Vemos a mesma brutalização de gerações de jovens soldados israelenses convocados a destruir um povo e uma sociedade.
Digam o que disserem os protestos do Estado israelense, sua política sempre foi empurrar todos os palestinos e árabes para fora daquele Estado. Seus limites foram constantemente expandidos até que apenas 22% do território fosse nominalmente deixado para os palestinos.
Sabemos que existe por volta de um milhão de árabes palestinos cidadãos de Israel.
São-lhes negados vários direitos de cidadania. Não podem adquirir terras ou propriedades onde seus filhos possam viver quando forem adultos e criar suas próprias famílias? A África do Sul fez a mesma coisa sob a Lei de Áreas de Grupos [1].
Isso é roubo de terras em grande escala.
E é acompanhado por falsidades: “Os palestinos abandonaram suas terras e deram-nas, de fato, a Israel”.
Isso é simplesmente ignorar os massacres e a destruição deliberada de aldeias.
É notório que o general Dayan disse não existir nenhuma aldeia ou assentamento israelense que não tenha sido construído numa aldeia árabe.
Acrescemos que seus nomes foram deliberadamente obliterados dos mapas, assim como elas e seus habitantes.
O roubo de terras continua.
Os palestinos são notavelmente generosos: eles dizem que vão aceitar 22% de suas próprias terras na Cisjordânia e em Gaza como a base de seu Estado independente baseado nas resoluções da ONU que são a única justificativa legal do Estado de Israel.
Já os israelenses se instalam nos topos das colinas e defendem a terra recém-roubada com seu enorme poder de fogo militar. Qualquer palestino que queira sua terra de volta e deveria ter o apoio dos tribunais israelenses e da Corte Internacional de Justiça é, claro, um “terrorista”.

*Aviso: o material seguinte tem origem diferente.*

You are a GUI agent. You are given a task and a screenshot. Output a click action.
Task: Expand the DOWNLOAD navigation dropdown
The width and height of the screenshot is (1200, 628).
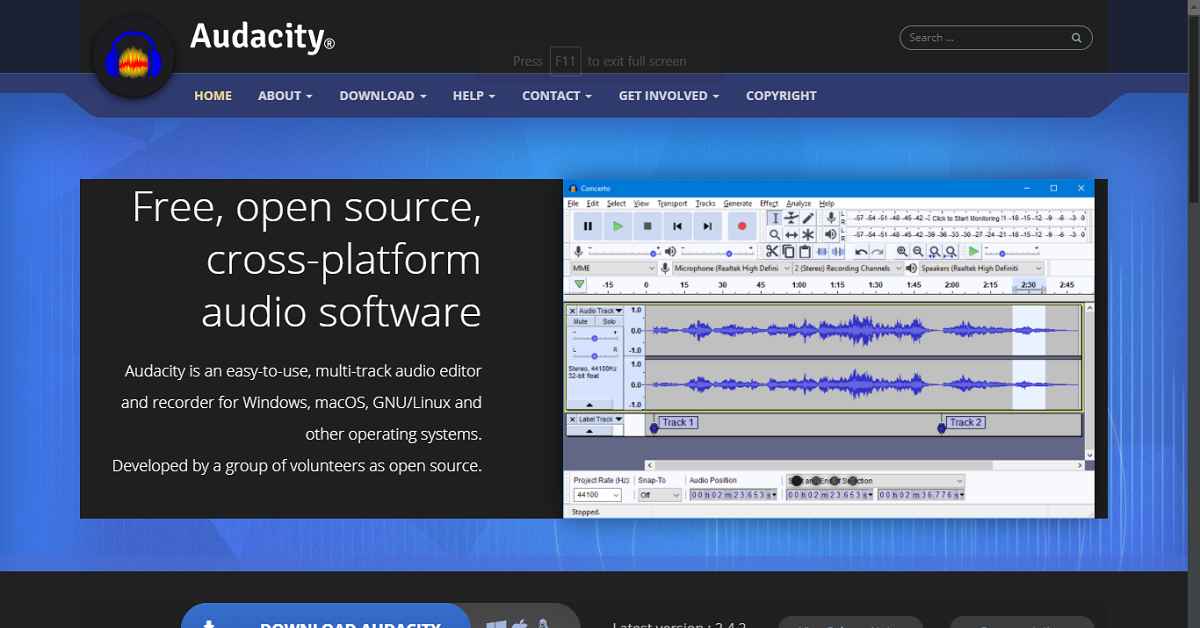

A total humilhação do povo palestino por meio da dominação da sua terra por colonos ilegais que roubam e ocupam as terras altas é real e indignante.
O roubo de terras tem consequências econômicas ainda mais sérias. Numa região com stress hídrico, a terra sem água é inútil. Os israelenses roubaram 90% das águas do rio Jordão para sua economia, destruindo a economia árabe palestina nesse processo.
Mais de 70 mil oliveiras, a maioria delas com centenas de anos, foram destruídas pelos israelenses. Eles dizem que por razões de segurança: para construir elementos de apartheid como cercas de arame farpado e vias militares. Mas, na verdade, para destruir a economia árabe.
Árvores consomem água. Como assessor do ministério dos Assuntos Hídricos e Florestais na nova África do Sul, tenho consciência dessas equações. Ao mesmo tempo, Israel, com a ajuda do Fundo Nacional Judaico [2], apoiado pelos sionistas do mundo inteiro, estabeleceu novas plantações e florestas, e novos lagos para atividades de lazer e esportes aquáticos.
É fácil esquecer que essas comodidades foram criadas em terra roubada e com água roubada. Foram criadas às custas das vidas de incontáveis palestinos árabes.
Os israelenses proclamam que foram escolhidos por Deus e encontram uma justificativa bíblica para seu racismo, de forma similar aos afrikaaners na África do Sul do apartheid.
Os britânicos não precisavam desse tipo de crença. Eles proclamavam uma justificativa pseudo-científica de “sobrevivência do mais apto” darwiniana para seu colonialismo. A força econômica foi o meio e o pretexto do poder.
Exigimos ação.
Vocês nos ajudaram a isolar a África do Sul por meio dos movimentos anti-apartheid.
Apoiem a reivindicação de sanções econômicas a todos os bens produzidos em Israel. Nós convocamos um embargo de relações esportivas e culturais.
[1] Conjunto de leis sul-africanas que autorizavam o zoneamento residencial urbano baseado na cor da pele, nos marcos do apartheid.
[2] Organização sediada nos EUA que arrecada fundos para construções de todo tipo nas áreas sob domínio do Estado de Israel.
[*] Engenheiro sul-africano de origem judaica (1933-2020). Como oficial da Lança da Nação (MK), braço armado do Congresso Nacional Africano (CNA) foi, junto a Nelson Mandela e outros altos dirigentes do CNA, um dos 10 condenados à prisão perpétua (o único branco) no chamado processo de Rivonia, permanecendo na cadeia por 22 anos. Derrubado o apartheid no seu país natal, direcionou seus esforços à defesa do povo palestino, participando ativamente da campanha Boicote, Desinvestimento e Sanções (BDS) contra o Estado de Israel.